> [Prompt]: Restate word for word the lines below, from the one containing "Click the orange Елец heading" through the final line, with no pictures included.

Records contained in a dataset:
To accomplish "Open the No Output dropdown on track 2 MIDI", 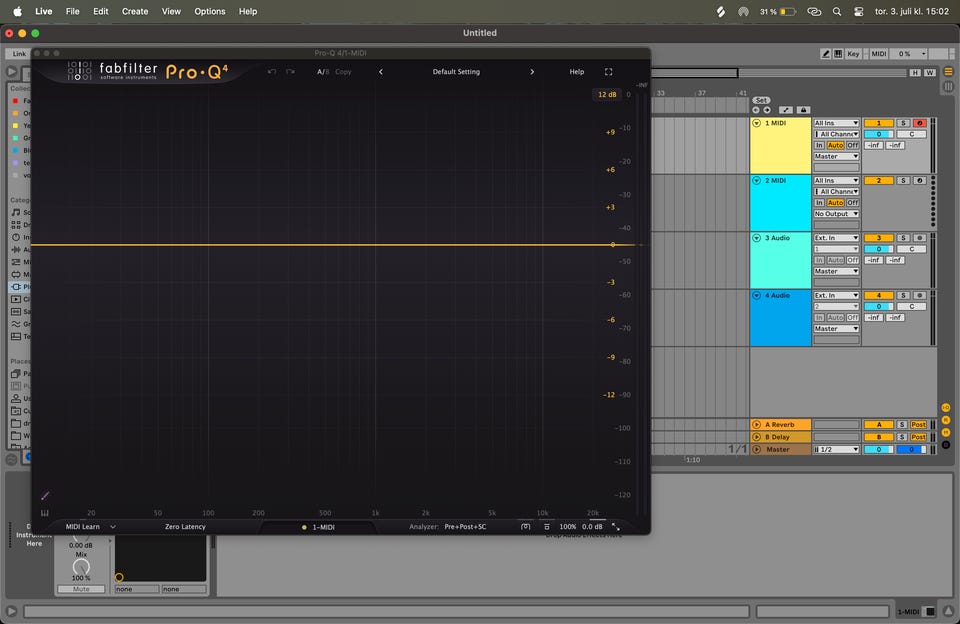I will 836,214.
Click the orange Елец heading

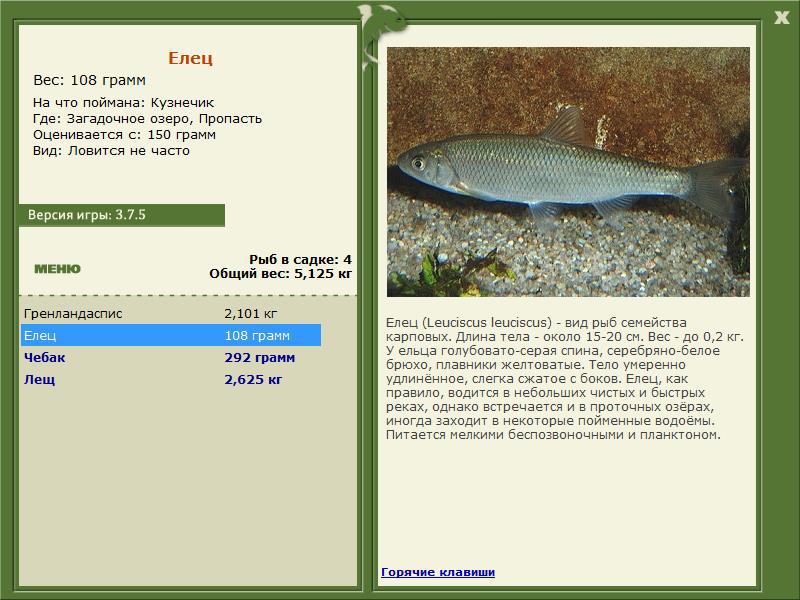tap(190, 58)
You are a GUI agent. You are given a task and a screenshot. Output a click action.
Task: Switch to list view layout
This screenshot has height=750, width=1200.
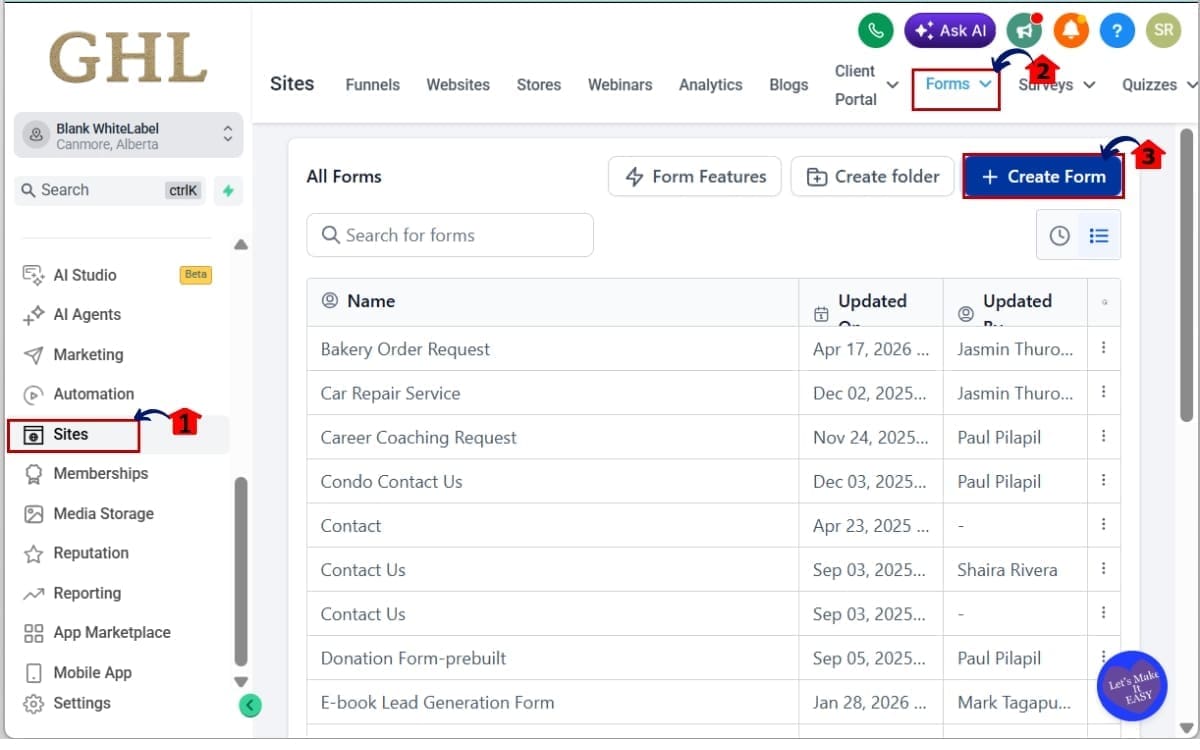1099,236
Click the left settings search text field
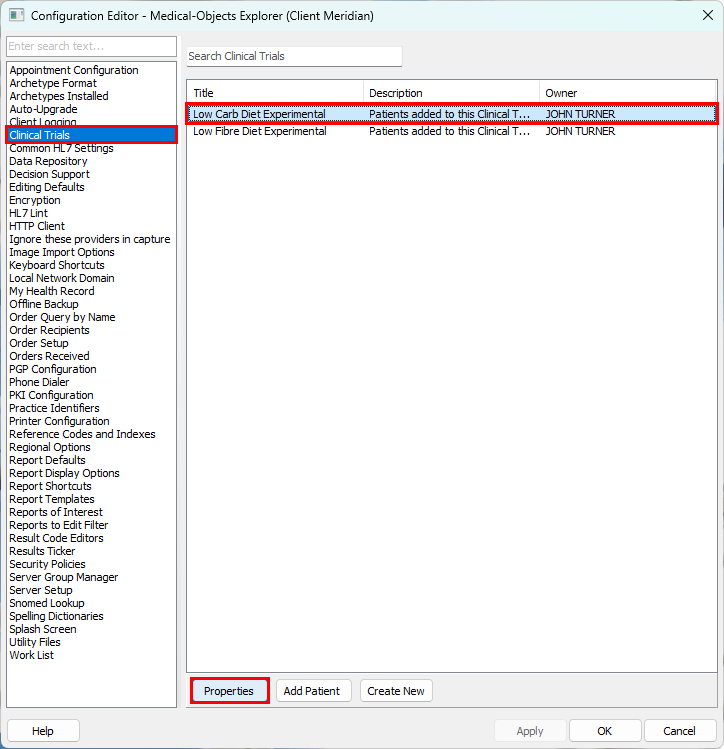This screenshot has width=724, height=749. [x=91, y=47]
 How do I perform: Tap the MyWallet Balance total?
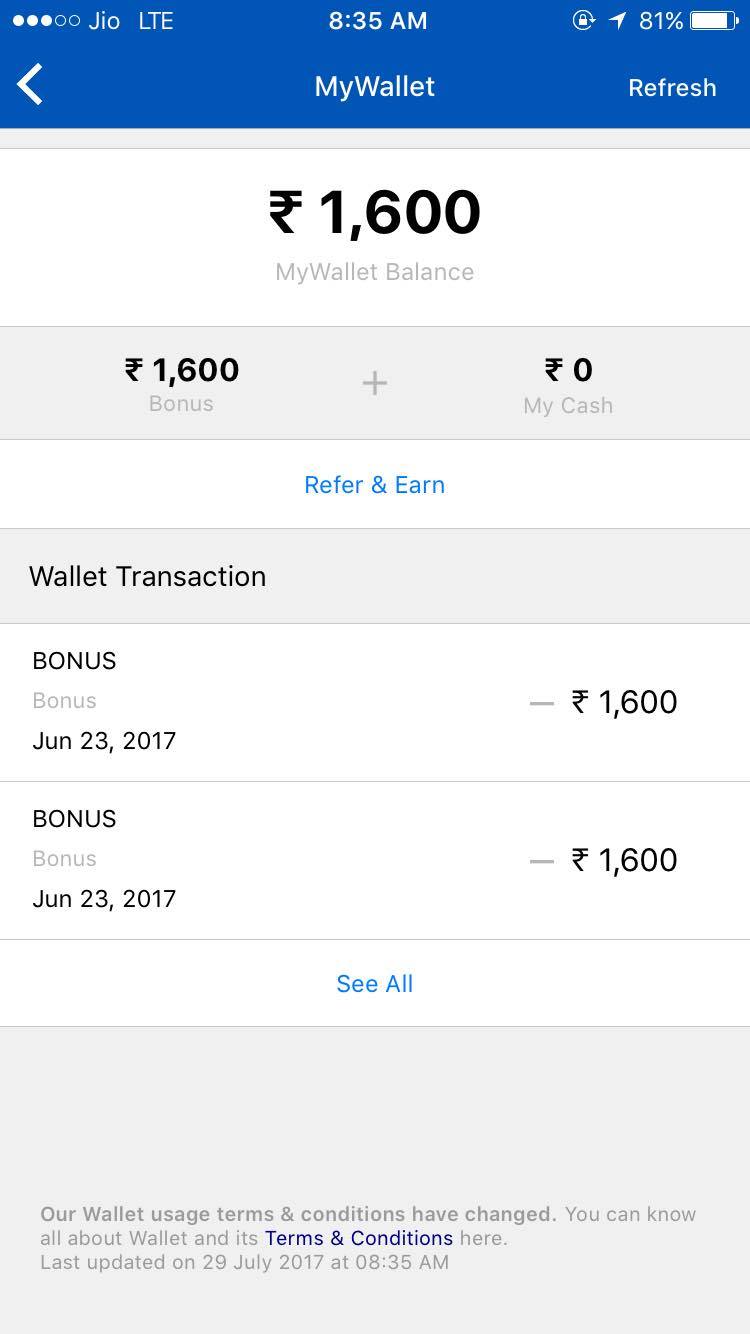tap(374, 213)
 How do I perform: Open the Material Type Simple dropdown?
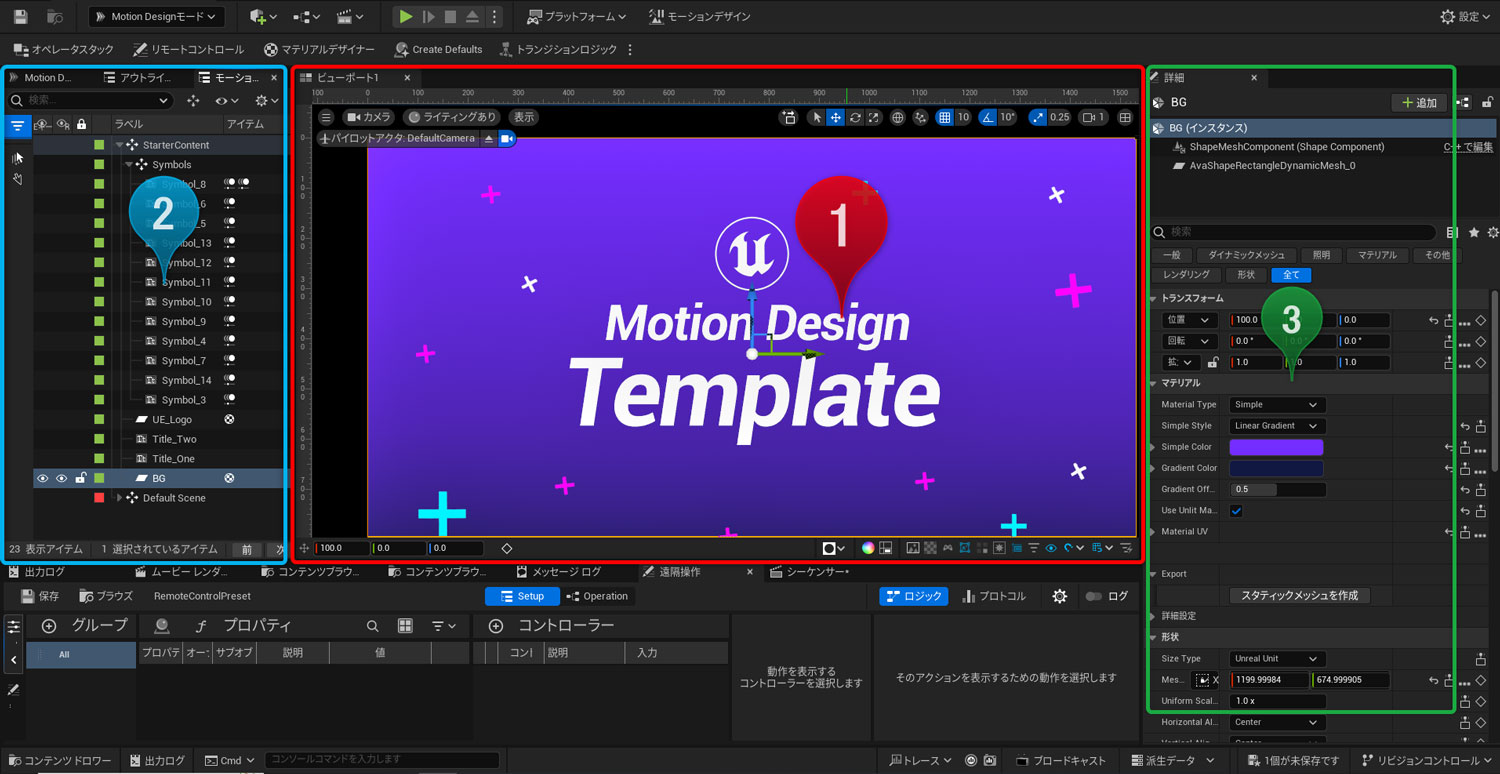1276,404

> [Answer for the task]:
Click the orange Елец heading

tap(190, 58)
You are a GUI agent. You are given a task and a screenshot. Output a click action.
Task: Switch to list view layout
This screenshot has height=750, width=1200.
1099,236
Click the left settings search text field
This screenshot has width=724, height=749. [x=91, y=47]
 How do I perform: Tap the MyWallet Balance total?
tap(374, 213)
 How do I perform: Open the Material Type Simple dropdown?
1276,404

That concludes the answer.